Over four decades ago, Yoshihiro Tatsumi expanded the horizons of comics storytelling by using the visual language of manga to tell gritty, literary stories about the private lives of everyday people. He has been called "the grandfather of Japanese alternative comics" and has influenced generations of cartoonists around the world. Now the visionary creator of "The Push Man and Other Stories" and "Good-bye" has turned his incisive, unflinching gaze upon himself. Over ten years in the making, "A Drifting Life" is Tatsumis' most ambitious, personal, and heart felt work: an autobiographical bildungsroman in comics form. Using his life long obsession with comics as a frame work, Tatsumi weaves a complex story that encompasses family dynamics, Japanese culture and history, first love, the intricacies of the manga industry, and most importantly, what it means to be an artist. Alternately humorous, enlightening, and haunting, this is the masterful summartion of a fascinating life and a historic career.
Gekiga Hyouryuu was published in English as A Drifting Life by Drawn & Quarterly on April 14, 2009. It was also published in Polish as Życie. Powieść graficzna by Wydawnictwo Komiksowe in one-volume edition.
A Drifting Life tells an interesting tale. It falls into many of the pitfalls you would expect from a non-fiction work, in terms of irregular pacing, as well as not having any real arc to the story. However, it still manages to be incredibly well put together despite these shortcomings, and I had fun reading through it.

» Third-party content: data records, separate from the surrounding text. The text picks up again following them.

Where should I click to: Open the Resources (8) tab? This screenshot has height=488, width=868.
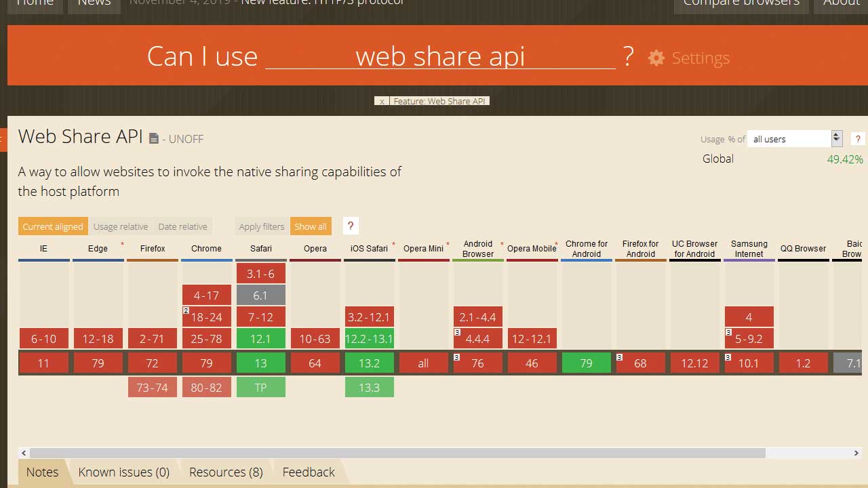pyautogui.click(x=226, y=472)
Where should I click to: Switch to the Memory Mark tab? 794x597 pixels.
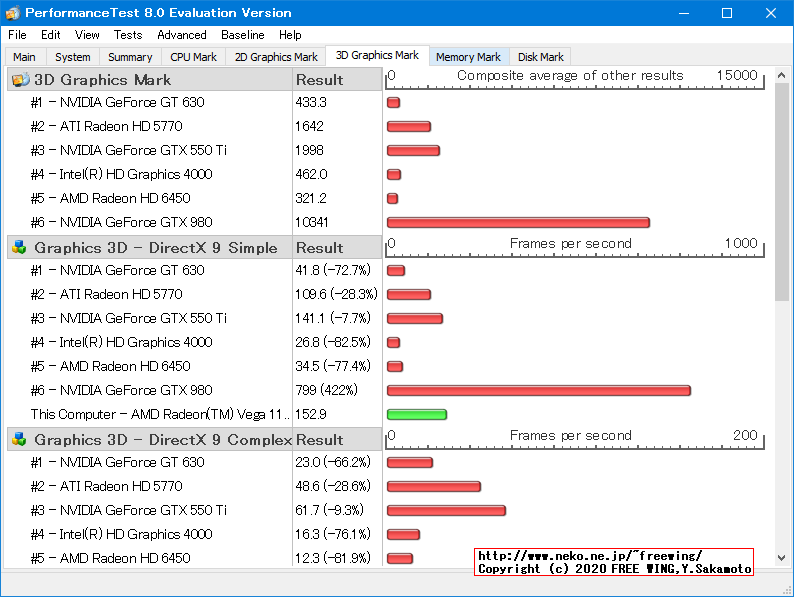click(x=468, y=58)
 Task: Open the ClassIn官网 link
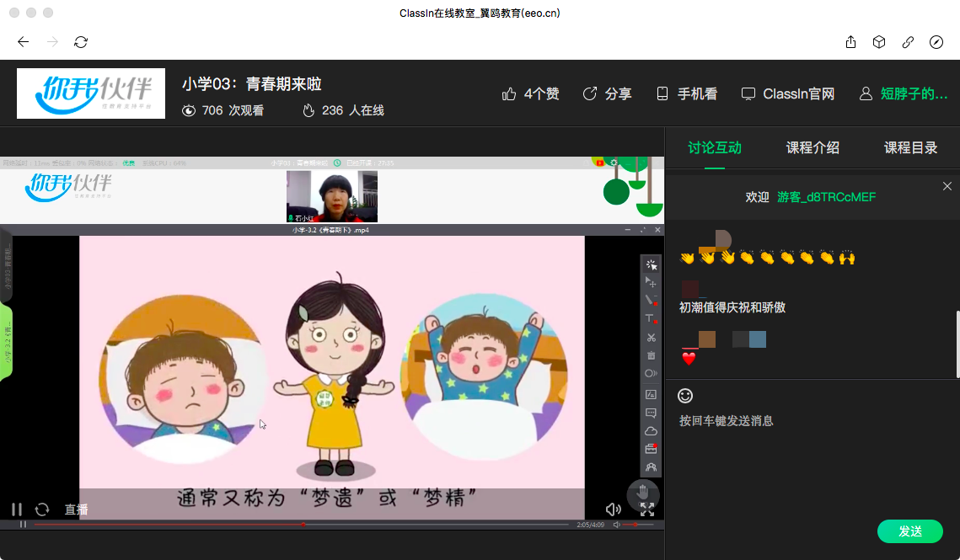tap(788, 93)
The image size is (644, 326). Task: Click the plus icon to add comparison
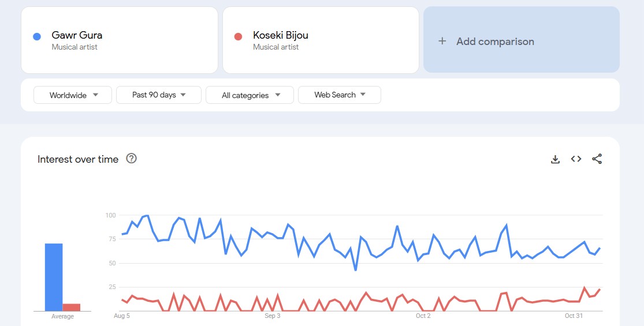(x=442, y=41)
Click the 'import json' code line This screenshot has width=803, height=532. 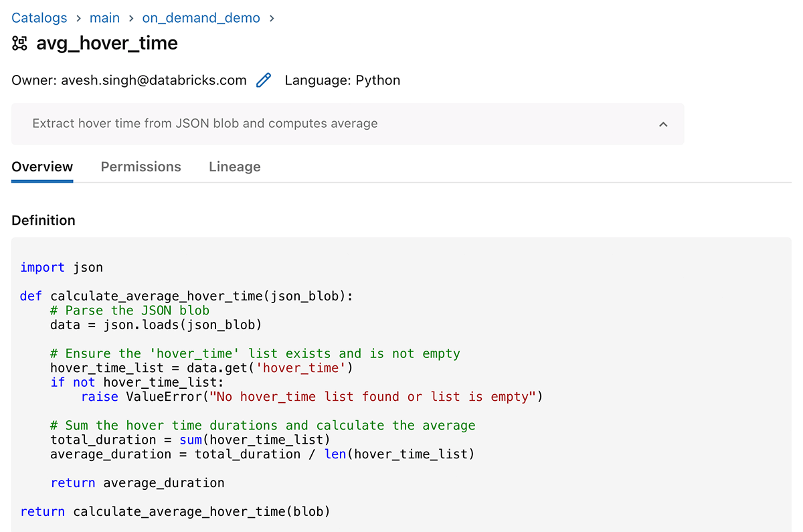coord(62,268)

The tone of the story is often an uplifting and motivating one, with a few darker elements here & there. The whole story seems to work, though, as it feels very realistic. These aren't the trials and tribulations of fictional characters, but actual drama that happened to actual people,
and the fact that some of that drama comes out of nowhere makes it even more striking when it does happen, and it makes the characters feel very realistic.
Speaking of the characters, I really enjoyed them. It feels a little odd to even call them characters, since they're all based on real people. However, they each have their own, unique personality that lends itself to the overall story really well. I feel like this is probably the strongest element of the book, and it's what kept me most interested in it as I got deeper and deeper in.
Aside from that, I also really enjoyed the setting. The book brings you right into that era of Japan, and it's interesting to see how Japan develops around the characters as well. There's also a lot of references to classic manga and artists in here, and it was pretty interesting just seeing all the references to these books and their creators, even if I'm unfamiliar with a lot of them.
The art is somewhat simple, but looks really great, evoking the style of many manga of the era. The backgrounds are drawn wonderfully, and have a lot of detail put into them, but I think my favorite thing about the art is the character design, which splits the difference between cartoony and realistic art styles, perfectly.
This book is easily recommendable to anybody who has any interest in manga history or manga creation, and also recommendable to anybody who just likes a good slice-of-life drama.